Wireshark-dev: [Wireshark-dev] Re: Inquiry Regarding Protocol Identification Process in Wiresha

Date Prev · Date Next · Thread Prev · Thread Next
From: Jaap Keuter <jaap.keuter@xxxxxxxxx>
Date: Mon, 31 Mar 2025 23:33:06 +0200
Hi Yoon-Seong Jang,

Thank you for taking an interest in Wireshark and its internals. Let me try to discuss your inquiry.

As you may be aware Wireshark is designed to handle all kinds of protocols, at any layer of the OSI model (apart from the Physical layer that is). To that end it has support for various methods of determining the protocol stack of each packet. Please note that I refer to a protocol stack here, not just a single protocol. In that Wiresharks’ handling of a packet very much mimics the layered concepts of the OSI model.

Starting at the lowest level, the frame, this has associated with it an encapsulation type. This encapsulation, as determined by the packet capture mechanism, defines the first level of protocol  dissection Wireshark is using to look at the packet data. In many cases this is the Ethernet encapsulation, therefore the first protocol is often “Ethernet II”.

The Ethernet protocol itself has a Type field, with which it indicates what the protocol in the payload of this Ethernet packet is. To forward the payload to the appropriate dissector for this Type, the Ethernet dissector exposes a 'dissector table’. Other dissectors can register with the value for their particular protocol at this table, indicating their capability to dissect this protocol. 
For example, the IPv4 dissector registers with value 0x0800 at the Ethernet Type dissector table, and the UDP dissector registers with value 17 at the IPv4 Protocol dissector table. 

This same principle, based around a dissector table, is used whenever a protocol has a field that identifies the payload protocol. I.e. IPv4 (protocol), IPv6 (next header), TCP (port number), UDP (port number), LLC (DSAP), etc.

Whenever a protocol had an explicit indication of the payload protocol and assuming this value is correct, Wireshark can unambiguously determine the type of the next protocol layer. However, not all protocols have such a field!. For example MPLS only has a label stack. Once it indicates ‘bottom of stack’ what follows is a packet of some unknown protocol.
This is where two other options of protocol identification come into play.
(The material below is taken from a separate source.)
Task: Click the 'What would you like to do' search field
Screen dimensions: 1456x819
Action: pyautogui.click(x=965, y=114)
The first is heuristics, the second is user configuration.

Heuristics is a method of looking at a sample of the payload and making an attempt to guess the right protocol. Some protocols have a distinct signature to them, while others might be harder to identify. When heuristics have to be used the dissector exposes a heuristic dissector table where dissectors can register their interest attempting to identify the payload as their protocol. Whenever a payload comes by it is presented to these registered dissectors. If the first dissector indicates to not recognise it, the payload is handed to the next, until a dissectors indicates that is has recognised the protocol and takes care of the dissection of it. 
Heuristics are a good as the identification of the payload can be. This is not without flaw, so Wireshark can not unambiguously determine the type of the next protocol layer. It can only make a best effort attempt.
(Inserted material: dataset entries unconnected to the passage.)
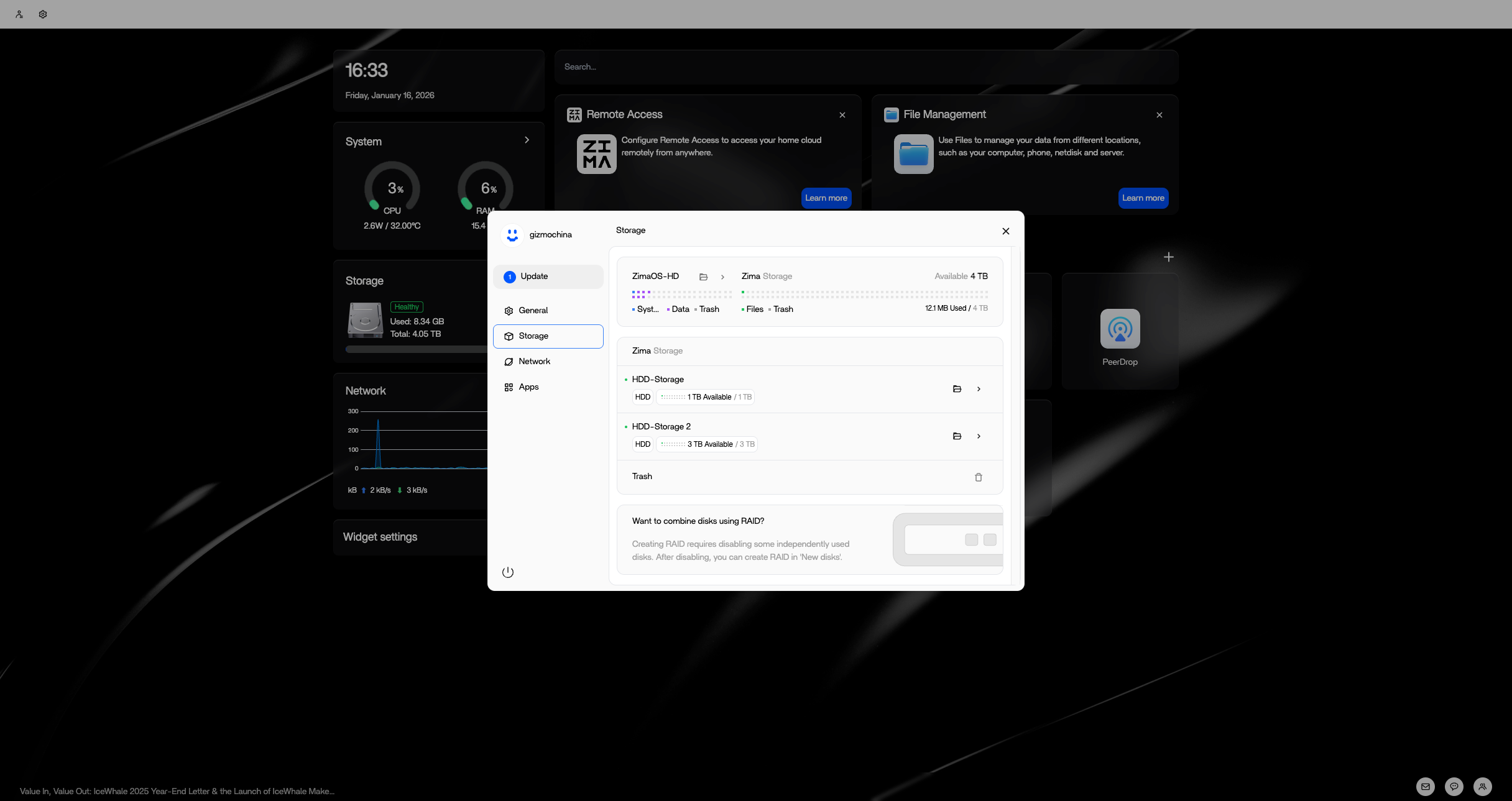Open the mail icon at bottom right
This screenshot has height=801, width=1512.
pos(1425,787)
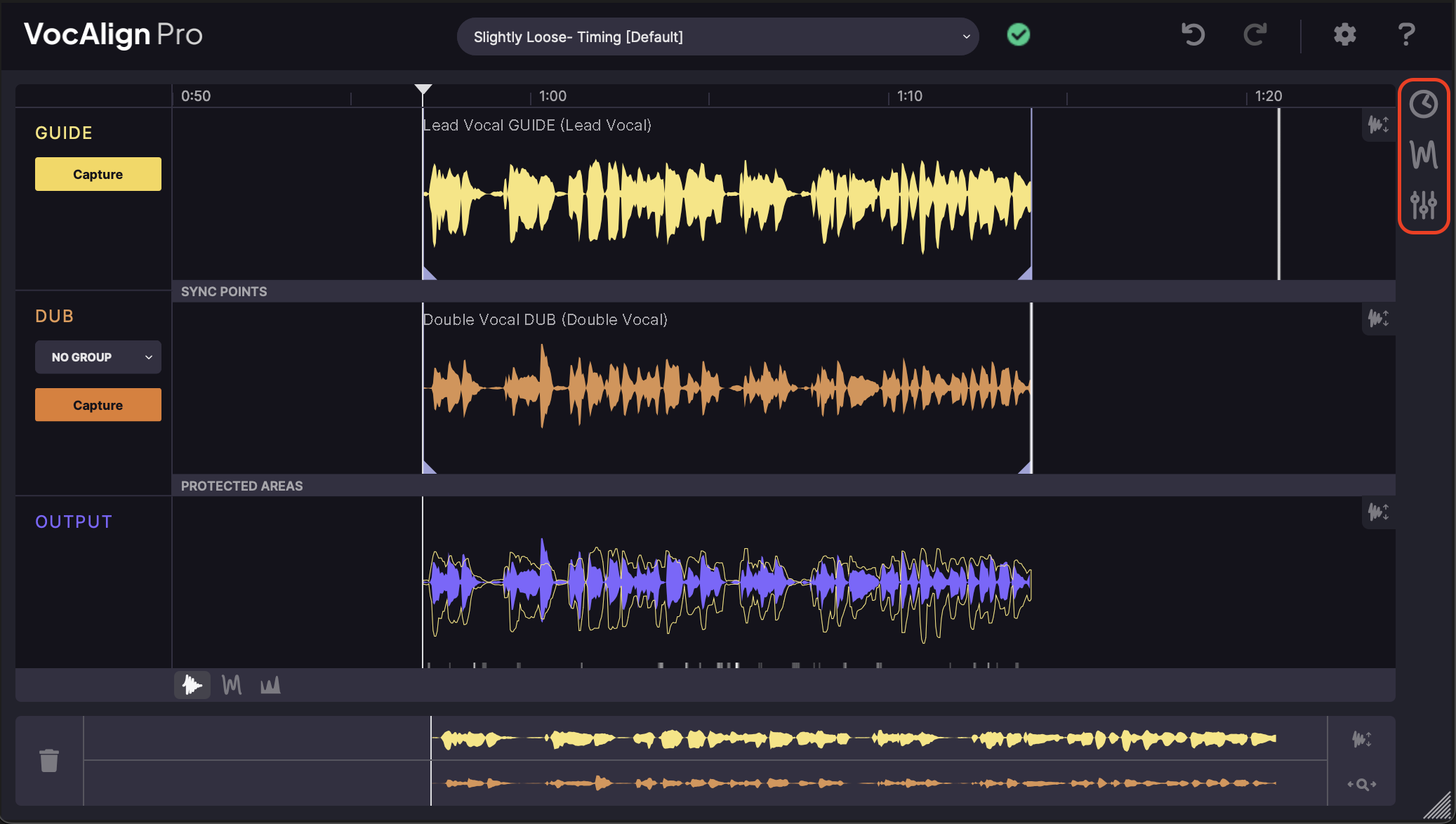The width and height of the screenshot is (1456, 824).
Task: Click the yellow GUIDE Capture button
Action: tap(98, 174)
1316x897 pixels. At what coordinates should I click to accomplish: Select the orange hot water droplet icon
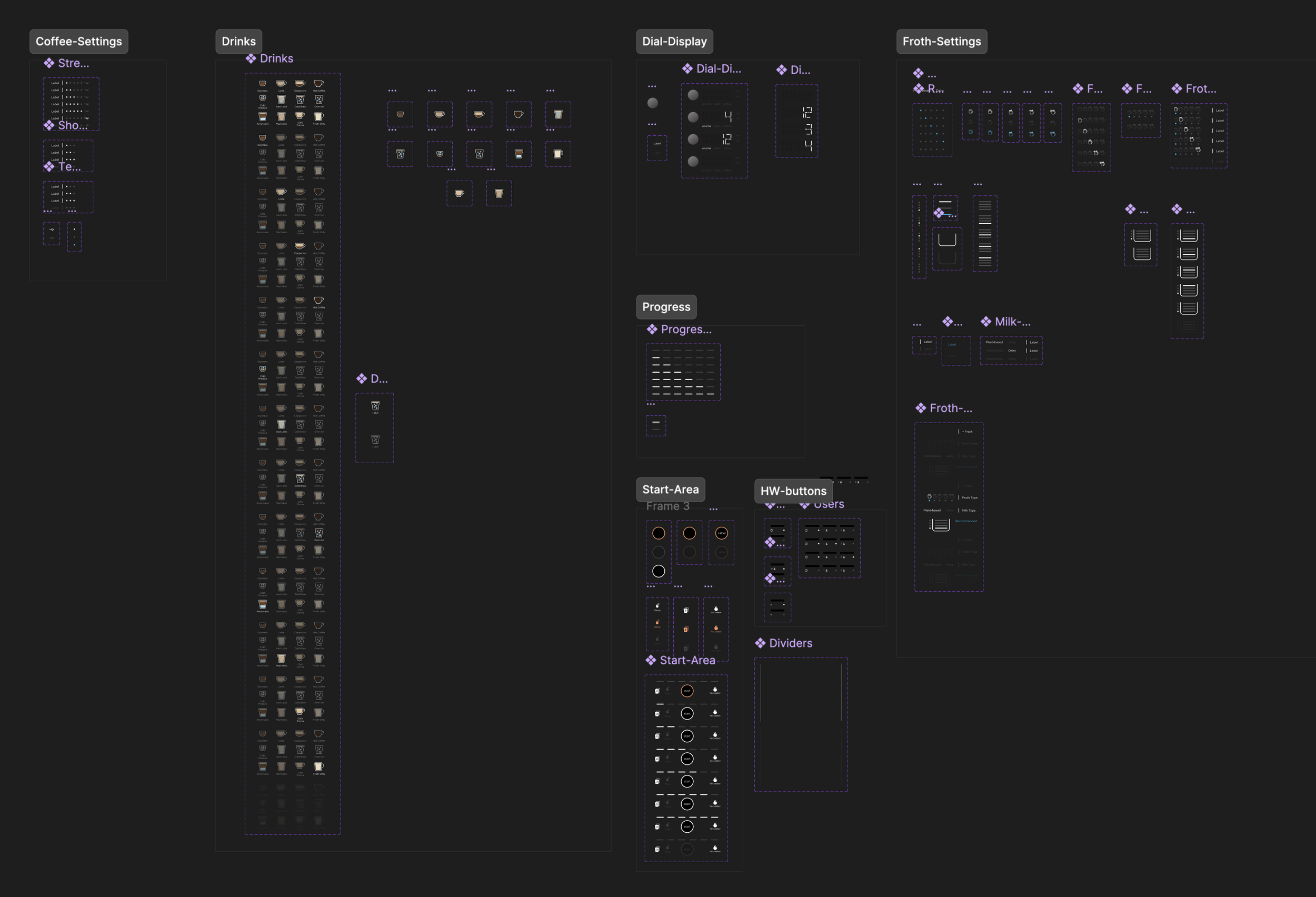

When heuristics are of too poor quality (as in, it is not possible to determine the protocol from the payload with enough certainty) the dissector can also expose a user configurable dissector table. In this table some characteristic of the protocol content is used to determine the next protocol layer. This has to be defined by the user.
For instance, the MPLS dissector can make an attempt to heuristically attempt identify the next protocol layer, or the user can set the next protocol layer based on the last label on the stack. Even though the relationship between a MPLS label and the protocol contained in the MPLS payload is totally ambiguous, it can be present for this particular capture file. Needless to say these mappings often need adjustment from capture to capture.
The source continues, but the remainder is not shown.